The critics not only praised the writing and directing, but also you and your castmates’ performances. What was your dynamic like?

It’s a funny thing when people talk about performances. We got to play these well-drawn, three-dimensional, surprising characters. They have such deep reservoirs of emotion that just erupt. So we the actors get the credit for this layered world Fran built. Maybe it’s because we’re very experienced— I’ve been doing this for over 30 years now, professionally. And all of our experience, everything we’ve ever done, not only came to bear, but was also left at the door. We just wanted to be something truthful, to each other and for each other.

I guess it could’ve gone wrong. But we met and knew we needed to feel really intimate and have enough trust to really push it, and push each other. On one level it’s a performance but on another it’s real. When you’re crying, you’re sad or heartbroken. When you’re furious, you’re dealing with it. We needed to feel like we knew each other enough to go to those places, without any self-consciousness. So we met, and talked about what was going on with us in life, not just with the characters. Stuff that helped peel all the layers back, so that we could see each other.

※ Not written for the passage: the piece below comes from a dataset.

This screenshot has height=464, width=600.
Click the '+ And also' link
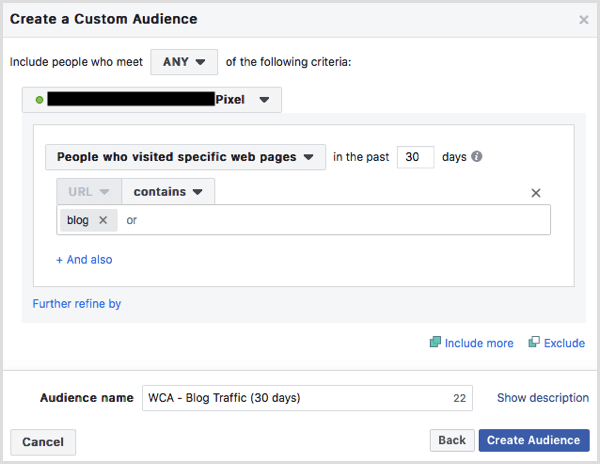(84, 259)
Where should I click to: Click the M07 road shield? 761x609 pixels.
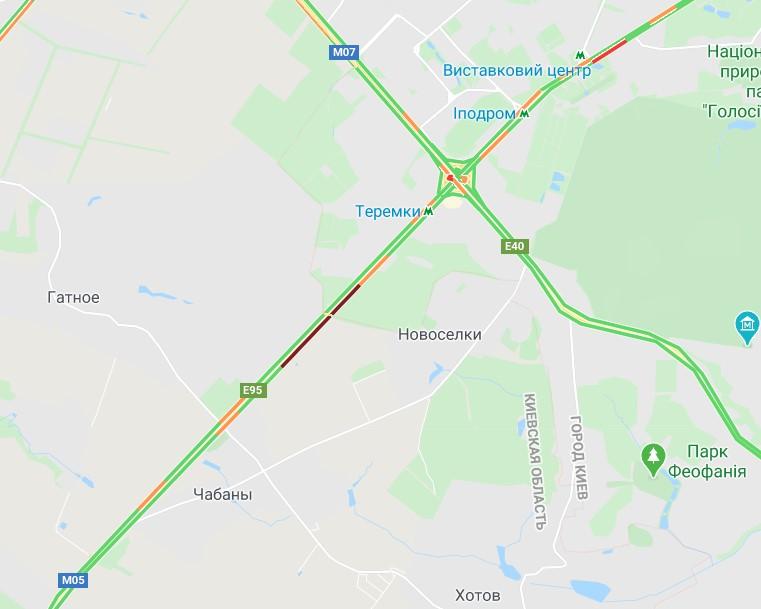[344, 52]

We also liked working the same way, so once we were off set, we’d laugh our brains out, I think because tears and laughter are so closely linked. And we never fully broke out of character— at the end of the day we’d go back to our hotel, and not talk about what we were going to do onscreen the next day, but things we were referring to and what they must mean. Martha’s character needed to know what she said in her letters to Ann’s. Martha and I needed to know what our characters said to their therapist about the boundaries of this meeting with Reed and Ann’s characters.

So I fell in love with the three of them, my co-stars, as much as we would argue, because emotions were running high. Sometimes we would storm out of each other’s rooms. A bunch of stuff happened. But we became a single unit. And when the movie was done— you know, youngsters often feel sad to say goodbye on wrap days, but I’ve been doing this a long time and can usually quickly move on. But this was different. It was wrenching to leave each other at the end. We’d created this bubble, and kept the rest of the world out. So it was odd and difficult to leave.

Hard as that sounds, it also sounds quite special.

Yes it was. Stories like this, told like this, come along very, very rarely. I’ve never seen a film like this— one that deals with this subject matter at all, where people who hate each other meet like this. And I’ve never seen a movie, that’s just four people in a room, that packs a punch like this one does. So this one was very out of the ordinary.